Karl defends Andy Stern on China by making a claim about economic growth that on the one hand I think is partly true, but I think he overstates the case. His argument is that it is possible for economies to grow too fast in some sense, because economic growth is not the same thing as welfare. You can take too much from current generations in the name of stimulating economic growth. Karl has made this point in the past more explicitly, pointing to China’s 40% savings rate outside the bounds of plausible optimal savings rate. This much I agree with, or at least I agree that it is possible and worth considering (I don’t know what the bounds of optimal savings are for China, or if they’re actually outside it). The problem is to use this to defend the notion that China can go too fast forever and use their current strategy to one day surpass us in per capita GDP.
The essence of the problem is still is that while China may be growing too fast because of too much savings, they also still owe a lot of their fast to catch up growth.

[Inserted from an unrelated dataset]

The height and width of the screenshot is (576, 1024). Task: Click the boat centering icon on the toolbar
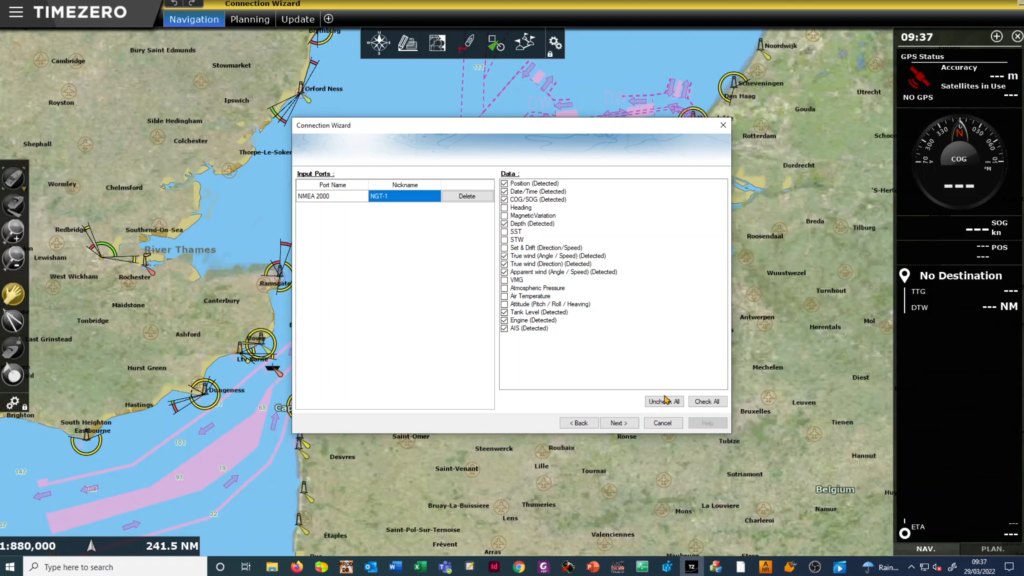(495, 43)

There are still many things that go into determining a growth rate, and many of these things will weigh China down in the long-run no matter how high they keep savings rates.

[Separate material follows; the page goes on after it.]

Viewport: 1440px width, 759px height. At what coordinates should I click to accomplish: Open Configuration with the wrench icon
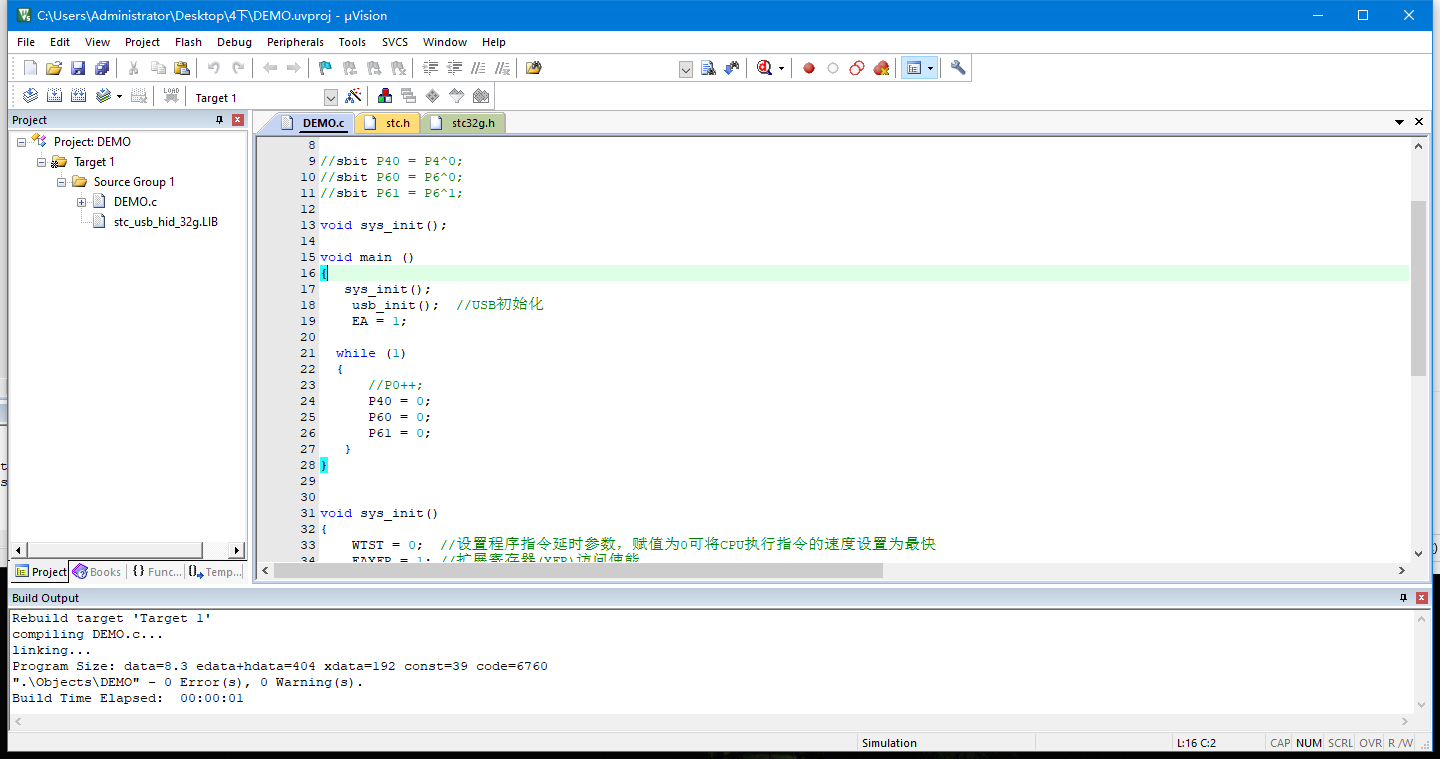point(957,68)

In fact, one of the things that will work against them is reducing the incentives of their workers by using policies “designed to induce a large degree of suffering on its people today in return for a more prosperous tomorrow”. Any country trying to do this for a long period of time is going to have all sorts of problems. Look around at all the richest countries in the world, do you see any of them that have anywhere near the level of active management of the economy that China does without oil wealth that is massive relative to the rest of the economy?
Given China’s current level of per capita GDP ($4.3k in PPP terms), sustained large growth rates are not surprising or unprecedented. If China were as rich as we were, it would be unprecedented. China would have invented a brand new model of large developed nation that can grow extremely fast forever. There is a reason such a model does not exist: being a rich country requires democracy, freedom, innovation, entrepreneurship, and citizens who are willing to work. The ability to impose extreme levels redistribution to future generations like Karl is talking about cannot exist alongside all of these other things.
China will reach a limit to healthy growth using their current economic model. When they do, if they wish to keep growing they will look around and realize that their only choice is to become more like the rich world. If China wants to be rich they must learn from us, and Andy Stern is wrong to suggest the opposite is true. Reihan put this best:
To really learn from the Chinese, and to enjoy such staggering growth rates, we should go about things differently: let’s have a Maoist insurrection followed by a civil war that lasts for several years. Then let’s destroy most of the wealth in the country, and drive out millions of our most enterprising and educated citizens by launching systematic terror campaigns during which millions of others will die in violence or of starvation. Next, let’s have a modest economic opening in coastal regions: impoverished citizens will be allowed to launch small-scale township and village enterprises and components will be assembled in a handful of cities by our stunted descendants. Then let’s severely curb those township and village enterprises because they represent a potential political threat and invite large foreign multinationals and state-owned enterprises [let’s not forget those!] to work our population to the bone at artificially suppressed wage rates, threatening those who complain with serious reprisals up to and including death. Let us also initiate a population control policy designed to improve our dependency ratio for a few decades. As large numbers of workers shift from low-value agricultural work to manufacturing, we will experience … rapid growth! Mind you, getting from here to there will involve destroying an enormous swathe of our present-day GDP.
None of this detracts from Karl’s point about the possibility of growing too fast in a way that does maximize welfare. It’s an important point about today’s China that is worth understanding. But neither does Karl’s point disprove everything economists know about what it takes to be a wealthy nation.